**ASSIGNMENT**
Please output the data exactly, minus pictures.

**MATERIAL SHOWN**
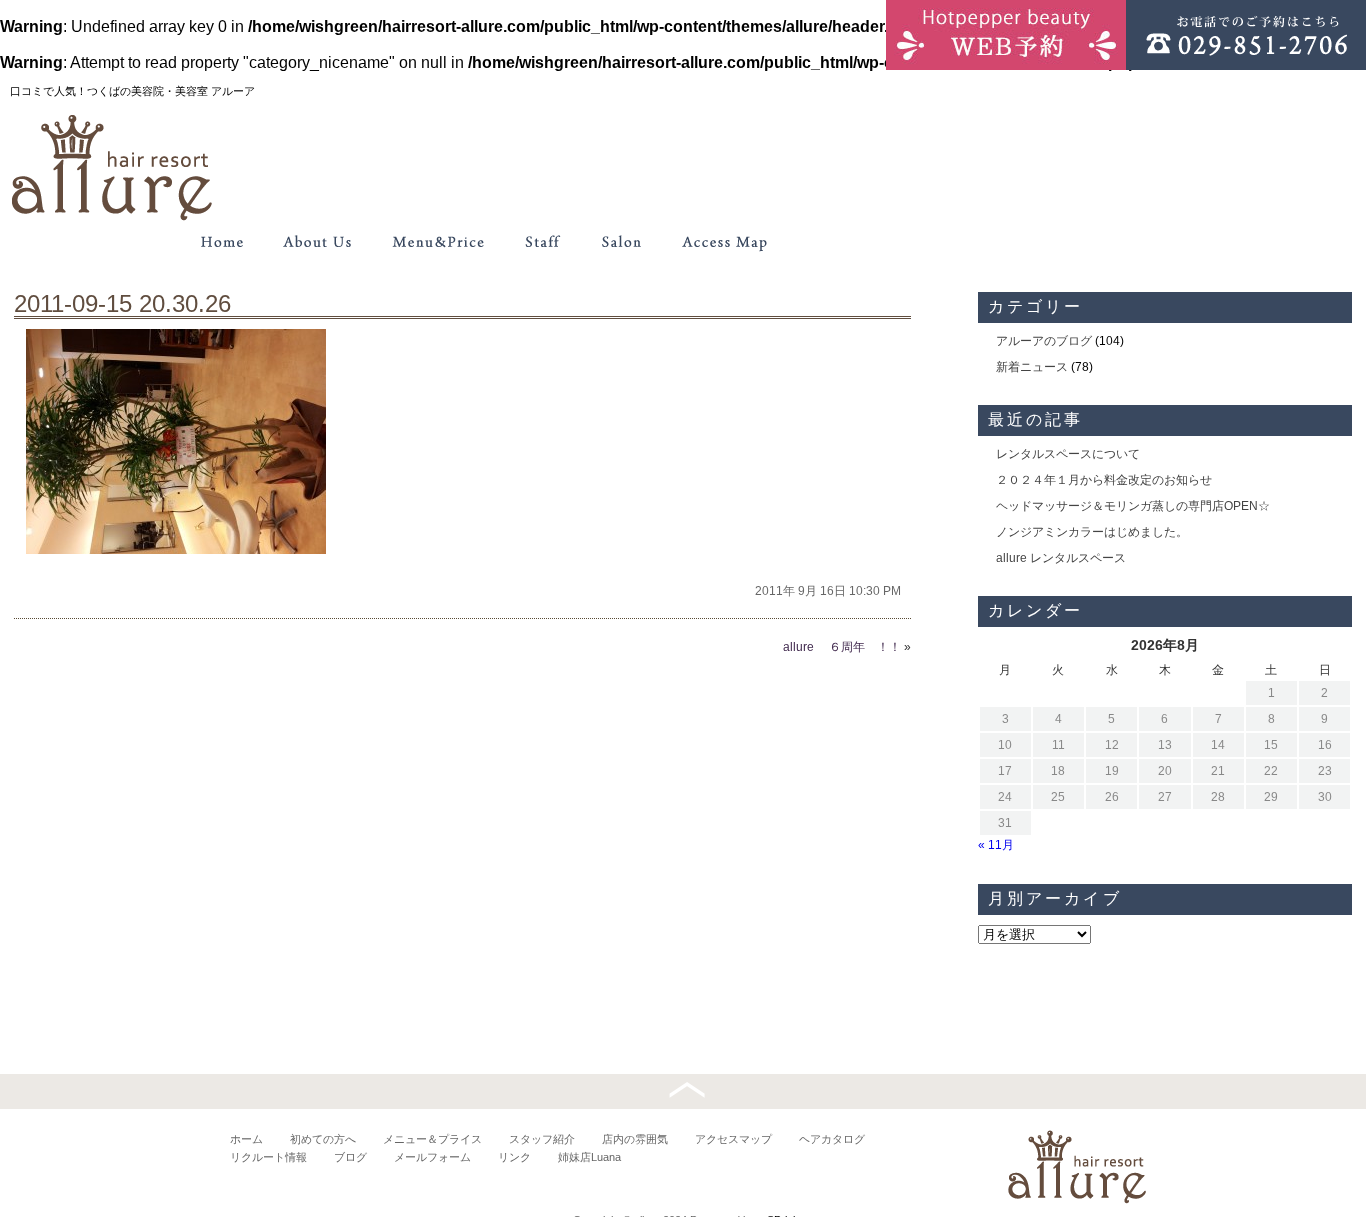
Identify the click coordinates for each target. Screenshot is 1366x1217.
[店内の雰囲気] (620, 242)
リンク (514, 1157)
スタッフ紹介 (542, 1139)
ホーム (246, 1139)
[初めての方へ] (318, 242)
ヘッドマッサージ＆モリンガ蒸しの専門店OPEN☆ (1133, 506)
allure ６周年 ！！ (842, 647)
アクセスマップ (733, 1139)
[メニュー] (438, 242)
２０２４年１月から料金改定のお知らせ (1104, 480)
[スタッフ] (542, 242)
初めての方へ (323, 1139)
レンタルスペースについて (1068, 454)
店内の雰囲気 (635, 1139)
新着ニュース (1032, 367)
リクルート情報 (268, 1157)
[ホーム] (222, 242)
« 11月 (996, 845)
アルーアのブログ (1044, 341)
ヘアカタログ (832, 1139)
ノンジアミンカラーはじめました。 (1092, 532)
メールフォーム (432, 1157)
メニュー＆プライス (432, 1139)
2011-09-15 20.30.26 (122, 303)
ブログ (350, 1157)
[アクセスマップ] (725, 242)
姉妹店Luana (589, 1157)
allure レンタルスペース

**ANSWER TO THIS PROBLEM**
Identify the click coordinates for each target. Screenshot is 1366x1217.
[店内の雰囲気] (620, 242)
リンク (514, 1157)
スタッフ紹介 (542, 1139)
ホーム (246, 1139)
[初めての方へ] (318, 242)
ヘッドマッサージ＆モリンガ蒸しの専門店OPEN☆ (1133, 506)
allure ６周年 ！！ (842, 647)
アクセスマップ (733, 1139)
[メニュー] (438, 242)
２０２４年１月から料金改定のお知らせ (1104, 480)
[スタッフ] (542, 242)
初めての方へ (323, 1139)
レンタルスペースについて (1068, 454)
店内の雰囲気 (635, 1139)
新着ニュース (1032, 367)
リクルート情報 (268, 1157)
[ホーム] (222, 242)
« 11月 (996, 845)
アルーアのブログ (1044, 341)
ヘアカタログ (832, 1139)
ノンジアミンカラーはじめました。 (1092, 532)
メールフォーム (432, 1157)
メニュー＆プライス (432, 1139)
2011-09-15 20.30.26 (122, 303)
ブログ (350, 1157)
[アクセスマップ] (725, 242)
姉妹店Luana (589, 1157)
allure レンタルスペース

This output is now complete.